Recorded data:
____________

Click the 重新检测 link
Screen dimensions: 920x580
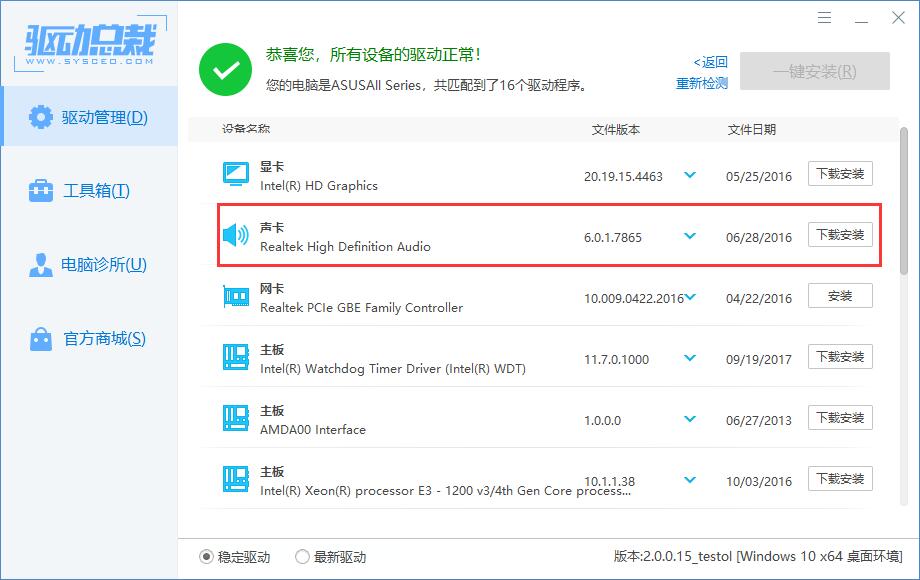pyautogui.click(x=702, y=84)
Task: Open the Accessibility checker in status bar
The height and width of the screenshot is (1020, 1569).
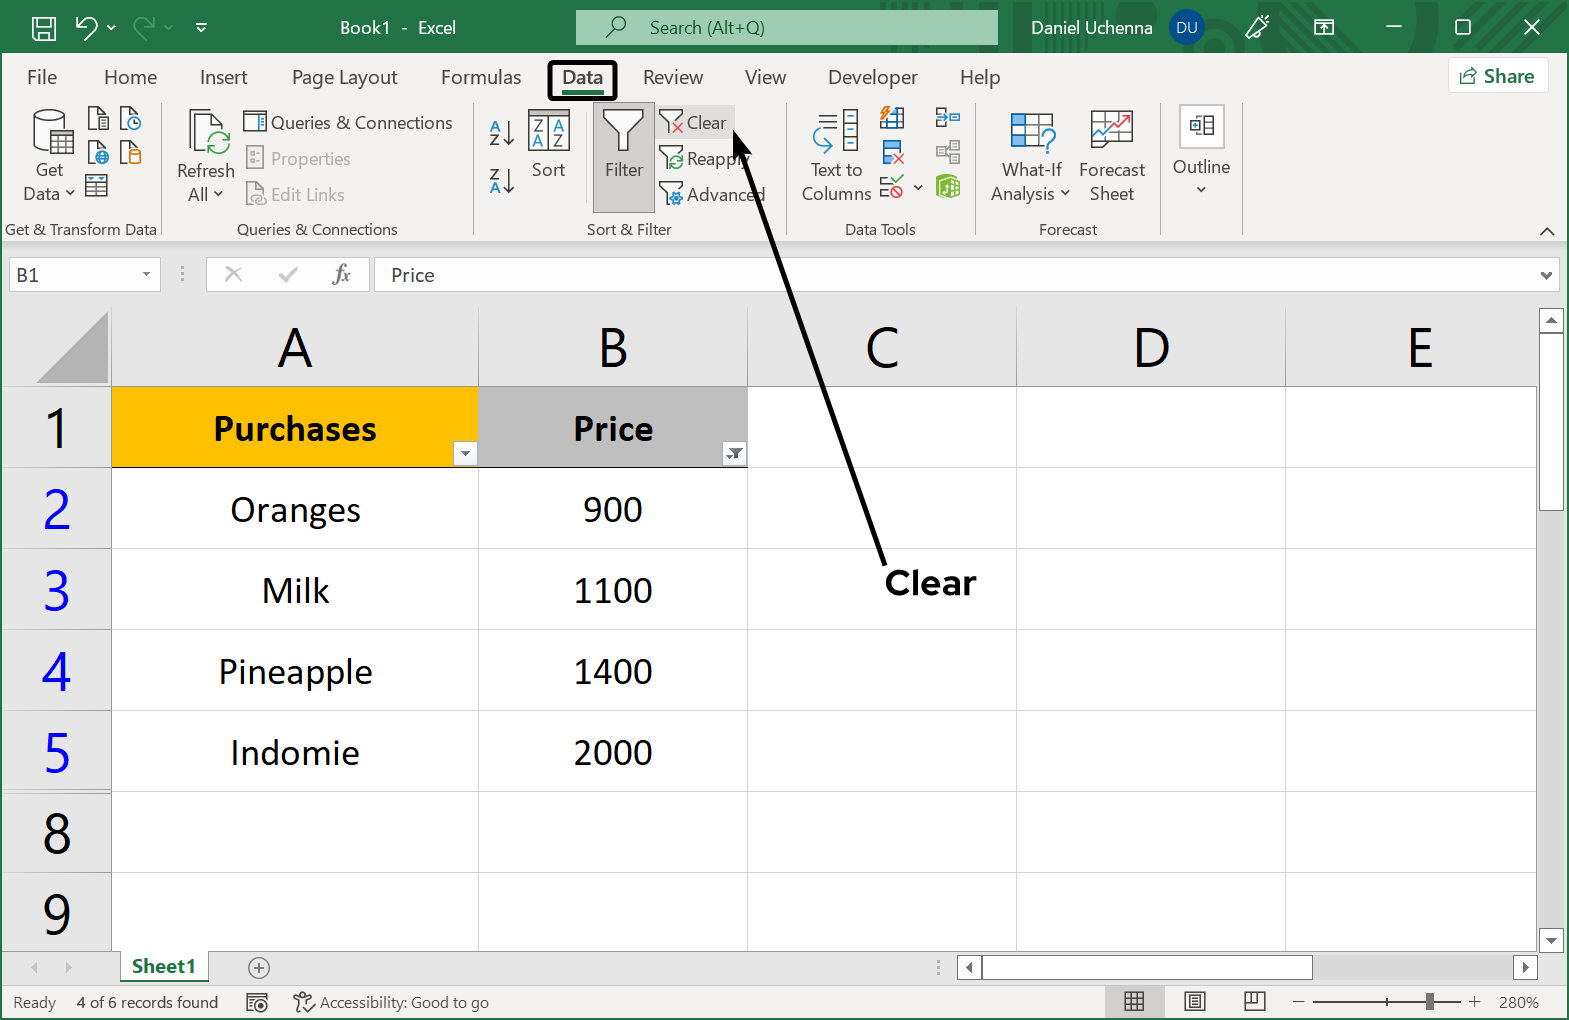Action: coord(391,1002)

____________

§ GIVEN TASK: Copy out the records from the line containing "Task: Open the" through the end of the records, including both of those lines, and leave out the pictures.

§ RESULT OF THE TASK:
Task: Open the Accessibility checker in status bar
The height and width of the screenshot is (1020, 1569).
Action: coord(391,1002)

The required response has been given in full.